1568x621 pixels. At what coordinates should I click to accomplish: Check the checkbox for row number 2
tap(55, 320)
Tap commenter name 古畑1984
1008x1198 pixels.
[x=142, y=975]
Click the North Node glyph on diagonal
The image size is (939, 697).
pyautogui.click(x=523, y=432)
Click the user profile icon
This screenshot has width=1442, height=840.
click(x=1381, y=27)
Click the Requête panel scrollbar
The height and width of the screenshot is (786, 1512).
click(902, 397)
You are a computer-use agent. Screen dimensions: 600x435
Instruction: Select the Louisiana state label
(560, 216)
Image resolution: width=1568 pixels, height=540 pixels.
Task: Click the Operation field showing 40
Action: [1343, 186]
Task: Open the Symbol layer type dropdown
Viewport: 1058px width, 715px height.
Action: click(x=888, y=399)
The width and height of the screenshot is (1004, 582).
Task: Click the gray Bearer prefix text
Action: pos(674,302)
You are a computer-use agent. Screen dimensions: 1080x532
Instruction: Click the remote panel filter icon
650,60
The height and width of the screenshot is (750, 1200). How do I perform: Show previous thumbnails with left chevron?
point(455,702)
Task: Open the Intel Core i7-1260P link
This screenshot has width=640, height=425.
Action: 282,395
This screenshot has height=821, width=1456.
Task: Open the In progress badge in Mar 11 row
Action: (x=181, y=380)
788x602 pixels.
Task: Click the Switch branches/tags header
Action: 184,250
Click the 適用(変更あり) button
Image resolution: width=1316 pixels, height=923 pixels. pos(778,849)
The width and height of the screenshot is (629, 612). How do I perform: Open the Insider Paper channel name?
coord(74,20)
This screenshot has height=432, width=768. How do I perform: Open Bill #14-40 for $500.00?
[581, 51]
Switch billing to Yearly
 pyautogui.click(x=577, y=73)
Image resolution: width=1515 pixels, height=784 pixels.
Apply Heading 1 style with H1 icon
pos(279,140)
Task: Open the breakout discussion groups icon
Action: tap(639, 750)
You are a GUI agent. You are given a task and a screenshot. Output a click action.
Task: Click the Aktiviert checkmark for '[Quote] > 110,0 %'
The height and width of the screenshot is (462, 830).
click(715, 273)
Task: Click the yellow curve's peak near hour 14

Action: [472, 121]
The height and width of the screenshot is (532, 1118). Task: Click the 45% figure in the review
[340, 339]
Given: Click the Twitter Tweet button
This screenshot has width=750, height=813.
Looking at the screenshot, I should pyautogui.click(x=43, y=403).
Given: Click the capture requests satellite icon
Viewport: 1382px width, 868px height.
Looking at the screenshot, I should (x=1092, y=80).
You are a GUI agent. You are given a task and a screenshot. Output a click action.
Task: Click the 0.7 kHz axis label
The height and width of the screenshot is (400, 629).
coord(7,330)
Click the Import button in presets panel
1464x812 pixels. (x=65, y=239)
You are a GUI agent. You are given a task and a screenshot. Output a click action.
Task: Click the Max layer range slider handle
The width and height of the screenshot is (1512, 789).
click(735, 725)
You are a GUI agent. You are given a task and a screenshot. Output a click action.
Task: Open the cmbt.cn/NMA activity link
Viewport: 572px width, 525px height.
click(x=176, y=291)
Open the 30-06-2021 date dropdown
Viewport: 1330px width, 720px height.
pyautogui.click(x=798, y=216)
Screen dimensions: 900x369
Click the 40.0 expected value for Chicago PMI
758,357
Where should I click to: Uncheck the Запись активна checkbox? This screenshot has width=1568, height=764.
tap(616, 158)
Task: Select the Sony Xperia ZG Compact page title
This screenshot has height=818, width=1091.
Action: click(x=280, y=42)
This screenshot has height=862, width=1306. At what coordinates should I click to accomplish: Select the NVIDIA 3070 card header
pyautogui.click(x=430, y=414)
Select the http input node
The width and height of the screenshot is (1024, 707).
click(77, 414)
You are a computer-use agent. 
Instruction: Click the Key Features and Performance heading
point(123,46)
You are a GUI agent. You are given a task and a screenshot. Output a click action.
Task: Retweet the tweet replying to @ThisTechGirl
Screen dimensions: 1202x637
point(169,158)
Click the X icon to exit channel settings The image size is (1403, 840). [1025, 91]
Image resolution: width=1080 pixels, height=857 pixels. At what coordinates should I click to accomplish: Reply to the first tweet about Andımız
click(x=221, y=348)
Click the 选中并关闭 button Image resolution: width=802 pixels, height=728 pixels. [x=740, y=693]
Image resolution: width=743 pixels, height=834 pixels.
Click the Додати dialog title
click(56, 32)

→ Problem description: Repeat the data. Leave nothing out and change nothing.

→ Result of this exercise:
1568x621 pixels. At what coordinates should I click to accomplish: Check the checkbox for row number 2
tap(55, 320)
Tap commenter name 古畑1984
1008x1198 pixels.
[x=142, y=975]
Click the North Node glyph on diagonal
The image size is (939, 697).
pyautogui.click(x=523, y=432)
Click the user profile icon
This screenshot has width=1442, height=840.
click(x=1381, y=27)
Click the Requête panel scrollbar
The height and width of the screenshot is (786, 1512).
click(902, 397)
You are a computer-use agent. Screen dimensions: 600x435
Instruction: Select the Louisiana state label
(560, 216)
Image resolution: width=1568 pixels, height=540 pixels.
Task: Click the Operation field showing 40
Action: [1343, 186]
Task: Open the Symbol layer type dropdown
Viewport: 1058px width, 715px height.
Action: click(x=888, y=399)
The width and height of the screenshot is (1004, 582).
Task: Click the gray Bearer prefix text
Action: pos(674,302)
You are a computer-use agent. Screen dimensions: 1080x532
Instruction: Click the remote panel filter icon
650,60
The height and width of the screenshot is (750, 1200). How do I perform: Show previous thumbnails with left chevron?
point(455,702)
Task: Open the Intel Core i7-1260P link
This screenshot has width=640, height=425.
Action: 282,395
This screenshot has height=821, width=1456.
Task: Open the In progress badge in Mar 11 row
Action: (x=181, y=380)
788x602 pixels.
Task: Click the Switch branches/tags header
Action: 184,250
Click the 適用(変更あり) button
Image resolution: width=1316 pixels, height=923 pixels. pos(778,849)
The width and height of the screenshot is (629, 612). How do I perform: Open the Insider Paper channel name?
coord(74,20)
This screenshot has height=432, width=768. How do I perform: Open Bill #14-40 for $500.00?
[581, 51]
Switch billing to Yearly
 pyautogui.click(x=577, y=73)
Image resolution: width=1515 pixels, height=784 pixels.
Apply Heading 1 style with H1 icon
pos(279,140)
Task: Open the breakout discussion groups icon
Action: tap(639, 750)
You are a GUI agent. You are given a task and a screenshot. Output a click action.
Task: Click the Aktiviert checkmark for '[Quote] > 110,0 %'
The height and width of the screenshot is (462, 830).
click(715, 273)
Task: Click the yellow curve's peak near hour 14

Action: [472, 121]
The height and width of the screenshot is (532, 1118). Task: Click the 45% figure in the review
[340, 339]
Given: Click the Twitter Tweet button
This screenshot has width=750, height=813.
Looking at the screenshot, I should pyautogui.click(x=43, y=403).
Given: Click the capture requests satellite icon
Viewport: 1382px width, 868px height.
Looking at the screenshot, I should (x=1092, y=80).
You are a GUI agent. You are given a task and a screenshot. Output a click action.
Task: Click the 0.7 kHz axis label
The height and width of the screenshot is (400, 629).
coord(7,330)
Click the Import button in presets panel
1464x812 pixels. (x=65, y=239)
You are a GUI agent. You are given a task and a screenshot. Output a click action.
Task: Click the Max layer range slider handle
The width and height of the screenshot is (1512, 789).
click(735, 725)
You are a GUI agent. You are given a task and a screenshot. Output a click action.
Task: Open the cmbt.cn/NMA activity link
Viewport: 572px width, 525px height.
click(x=176, y=291)
Open the 30-06-2021 date dropdown
Viewport: 1330px width, 720px height.
pyautogui.click(x=798, y=216)
Screen dimensions: 900x369
Click the 40.0 expected value for Chicago PMI
758,357
Where should I click to: Uncheck the Запись активна checkbox? This screenshot has width=1568, height=764.
tap(616, 158)
Task: Select the Sony Xperia ZG Compact page title
This screenshot has height=818, width=1091.
Action: click(x=280, y=42)
This screenshot has height=862, width=1306. At what coordinates should I click to accomplish: Select the NVIDIA 3070 card header
pyautogui.click(x=430, y=414)
Select the http input node
The width and height of the screenshot is (1024, 707).
click(77, 414)
You are a computer-use agent. 
Instruction: Click the Key Features and Performance heading
point(123,46)
You are a GUI agent. You are given a task and a screenshot. Output a click action.
Task: Retweet the tweet replying to @ThisTechGirl
Screen dimensions: 1202x637
point(169,158)
Click the X icon to exit channel settings The image size is (1403, 840). [1025, 91]
Image resolution: width=1080 pixels, height=857 pixels. At what coordinates should I click to accomplish: Reply to the first tweet about Andımız
click(x=221, y=348)
Click the 选中并关闭 button Image resolution: width=802 pixels, height=728 pixels. [x=740, y=693]
Image resolution: width=743 pixels, height=834 pixels.
Click the Додати dialog title
click(56, 32)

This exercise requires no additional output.